No; even in the core game, there are at least a couple of different ways you can go that would not necessarily want either feat (archery, trip-lockdown). Beyond core, there are many, many options that might not use those feats.

But a huge proportion of martial characters will take those, and make them central part of their combat style. In general, though, that’s not really saying much: most feats are taken in order to be a central part of someone’s combat style, especially martial feats. If a feat isn’t doing that, it’s usually not worth taking. (Exceptions, of course, abound.)

  1. How did ranged characters go about staying effective past the first couple of levels?

That’s going to vary quite a bit, but ranged attacks and the relevant feats tend to be amenable to making many, many attacks. Most of the focus, then, will be about maximizing the number of attacks while applying some damage bonus (sneak attack, favored enemy, Dexterity, etc.) over and over.

There are fewer options for doing things differently for ranged characters: while there are a few options for doing combat maneuvers or something similar at range, they are both costly and limited, and tend to be regarded as poor. Also, weirdly, archery has less support than you’d think it would: throwing builds weirdly tend to have more options (though splitting goes a long way towards making archery worthwhile).

  1. Did full attacks / iterative attacks end up being useful in practice? Or was the iterative -5 penalty for subsequent attacks such that those attacks are rarely hitting, and it was best to focus on the first attack?

They are absolutely critical. Turns without a full attack are often seen as completely wasted for mid-to-high-level martial characters. Building a way to move and still full attack is often considered necessary to a true martial build.

The penalties, of course, do matter. That last −15 attack may not be worth very much to a lot of people. But that depends on build—there are definitely ways to continue to have a strong likelihood of achieving a hit even while using Power Attack and making one’s −15 iterative. AC just doesn’t scale very well, so high-level warriors often have very-high accuracy needed to make things like Power Attack and iteratives very valuable.

  1. Some "martial" classes, like the rogue and if I remember rightly the scout, had a 2/3 base attack bonus progression. Was that a major hindrance to ability to hit, or in practice did it just mean less power attack?

The progression is ¾, not ⅔.

Anyway, such classes rarely take Power Attack, both because of accuracy issues and because Power Attack’s penalty (and thus bonus) is limited by one’s BAB.

Those classes are also often interested in dual-wielding, or ranged attacks. Power Attack doesn’t work well with those most of the time, since light weapons (other than unarmed strikes) and ranged attacks don’t benefit from the damage bonus but do take the attack penalty. Dual-wielding has some exceptions—a two-hander and an unarmed strike is a pretty good combo that gets good returns on Two-Weapon Fighting + Power Attack—but most ranged attacks are pretty much out of luck. There’s at least one magical bow (Hank’s energy bow from the cartoon box set booklet) that has a Power Attack-like feature, which is a very nice feature since it’s a solid damage bonus (on a combat style that already tends to have lots of attacks), but that’s not the actual Power Attack feat per se, just a special magic ability that works similarly.

As for accuracy, it counts, it’s not insignificant, but lower BAB tends to be less of a problem than, say, “multiple ability dependency.” For instance, monks often have accuracy problems, and their ¾ BAB is definitely part of that—but the fact that they really need Strength, Dexterity, Constitution, and Wisdom, and there’s just no way to keep all of those scores competitive, is a much bigger problem.

## DATA LINES
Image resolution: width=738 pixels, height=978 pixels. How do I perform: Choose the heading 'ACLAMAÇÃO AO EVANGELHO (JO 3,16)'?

## REQUIREMENT 1
Say whether each statement agrees with the passage on martial combat, answering yes or no and quoting the deciding words: (a) The rogue's base attack bonus progression is two-thirds. (b) Turns without a full attack are often seen as wasted for mid-to-high-level martial characters. (c) Throwing builds tend to have fewer options than archery.
## REQUIREMENT 2
Write a continuation of the passage on martial combat, beginning after its final sentence.
The lines play no part in this exercise.

## TASK RESULT 1
(a) No: "The progression is ¾, not ⅔."
(b) Yes: "Turns without a full attack are often seen as completely wasted for mid-to-high-level martial characters."
(c) No: "throwing builds weirdly tend to have more options"

## TASK RESULT 2
Lower BAB is much more significant for delaying iteratives, and feats and prestige classes that require BAB (of which there are many).

  1. What were the main sources of bonuses on to hit rolls and damage? In addition to the character's natural ability scores and BAB, I recall a lot more items that boost abilities and attack rolls, but I'm curious if I'm missing some key thing other than +x weapons and items of +y strength that really affected hit and damage rolls at the mid levels especially.

That depends massively on the build, in a way that I struggle to encompass in a reasonable manner as an overview. Ability scores—particularly for two-handers which get 1½ Str to damage—are big, as is Power Attack, for many builds. Charging, taking advantage of things like lances, Spirited Charge, and pounce, is one of the most effective strategies, thanks to access to damage multipliers. So-called “übercharger” builds are thus a staple, and can be built to plausibly one-shot anything they can reach (though, especially at higher levels, that qualification becomes a huge problem: as devastating as a charge can be, spellcasters are near-universally seen as vastly more powerful in part because they can prevent the charger from reaching them in the first place).

For accuracy, chargers also benefit massively from the Shock Trooper feat from Complete Warrior—that allows you, on a charge, to apply Power Attack’s penalty to your AC, rather than your attack. That means your attack bonus will be enormous, and since you’re pretty much deleting whatever you’re attacking, the AC penalty may not matter much.

But outside of a massively strong charger pouncing with a lance in two hands with Power Attack et al., there are so many other options that also work (perhaps not quite as well on paper but then the übercharger is overkill anyway so in practice they end up being just as good), that it is difficult to generalize. I would point to trip-lockdown, grappling, and Tome of Battle initiating as three approaches worth looking at that do things quite differently, but those are just examples. In those cases, their accuracy requirements tend to be much lower: trips and grapples start with very-easy touch attacks, and Tome of Battle maneuvers rarely involve iterative attacks and the associated penalties.

Ultimately, though, there are just so many different ways to build a martial character in 3.5e. However, there are even more ways to fail to build one—the system is often unforgiving and there are so many awful-in-practice options that sound good on paper that avoiding all the traps takes a ton of knowledge of the system and in a reverse what is often naively assumed, effective martial characters are much harder to build than magical ones.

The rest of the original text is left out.